To evaluate whether the presence of diabetes-specific autoantibodies may predict the development of autoimmune thyroiditis (AIT) in children with type 1 diabetes (T1D).


Glutamic acid decarboxylase antibodies (GADA), tyrosine phosphatase IA2 antibodies (IA2A), and insulin autoantibodies (IAA) were determined at T1D onset in 341 children and adolescents. Thyroid antibodies (anti-TG, anti-TPO), thyroid stimulating hormone (TSH), T(3) and T(4) were measured in 335 patients at T1D onset and thereafter annually with a follow-up time of 1-15 yr. In case of thyroid antibody positivity and/or TSH elevation, thyroid gland sonography was performed. Treatment with l-thyroxine was started if persistent elevation of TSH and/or thyroid volume was present.

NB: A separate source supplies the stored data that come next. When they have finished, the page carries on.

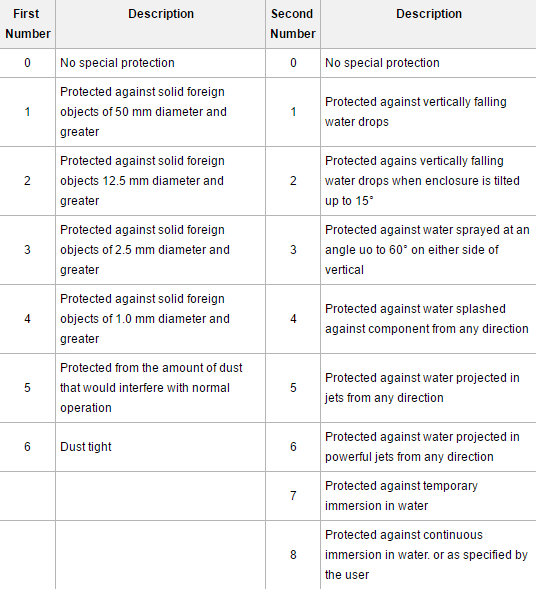Select the water splashed against component text
Image resolution: width=536 pixels, height=589 pixels.
(x=427, y=319)
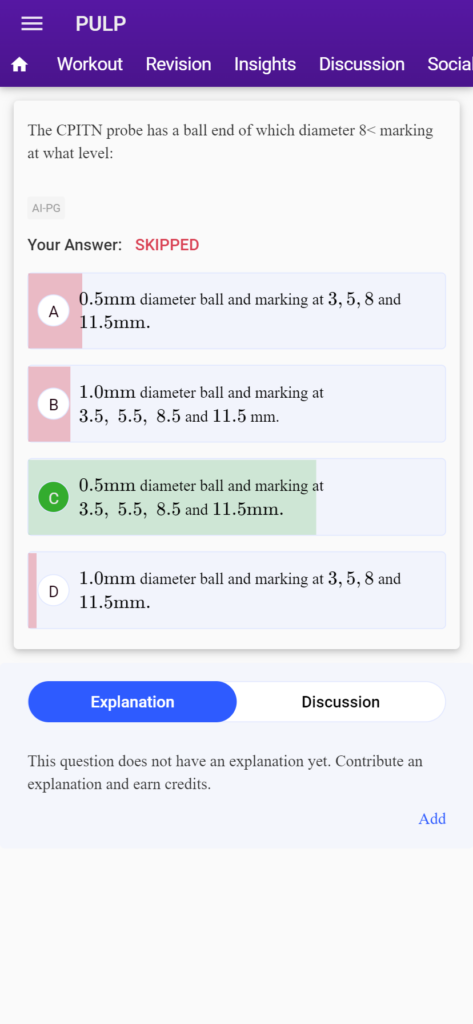Image resolution: width=473 pixels, height=1024 pixels.
Task: Click answer D 1.0mm 3, 5, 8 text
Action: [240, 591]
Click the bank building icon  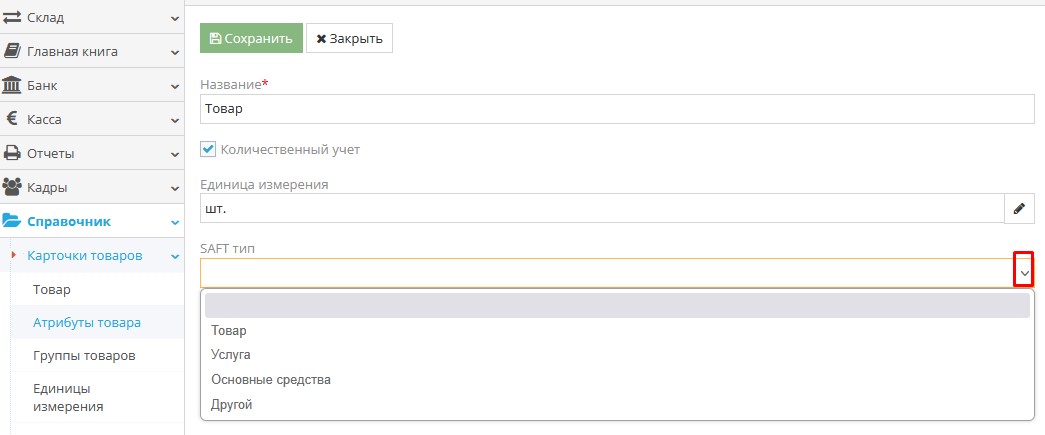13,85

The majority of patients (92.1%) had at least one T1D antibody (71.6% GADA, 73.0% IA2A, and 44.9% IAA). GADA positive patients were older than those without GADA (p < 0.001). Thyroid autoimmunity was found in 15 of 335 patients (4.5%) at T1D onset with female preponderance (p = 0.013). At the end of follow-up, 70 patients (20.9%) had developed thyroid autoantibodies [cumulative incidence (CI) 0.36 ± 0.06 at 10 yr of T1D]. In 30 patients (9.0%), AIT was diagnosed up to 9.4 yr after T1D onset (CI 0.24 ± 0.06 at 10 yr). AIT incidence was not influenced by IAA or IA2A positivity. In multivariate analysis, GADA positive patients were estimated to have a 3.5-fold increased risk of AIT (CI 0.31 ± 0.11 at 10 yr) compared to those without GADA (p = 0.024).


Based on the present results, a special focus should be given to GADA positive patients concerning screening for AIT as they are at increased risk to develop autoimmune thyroiditis.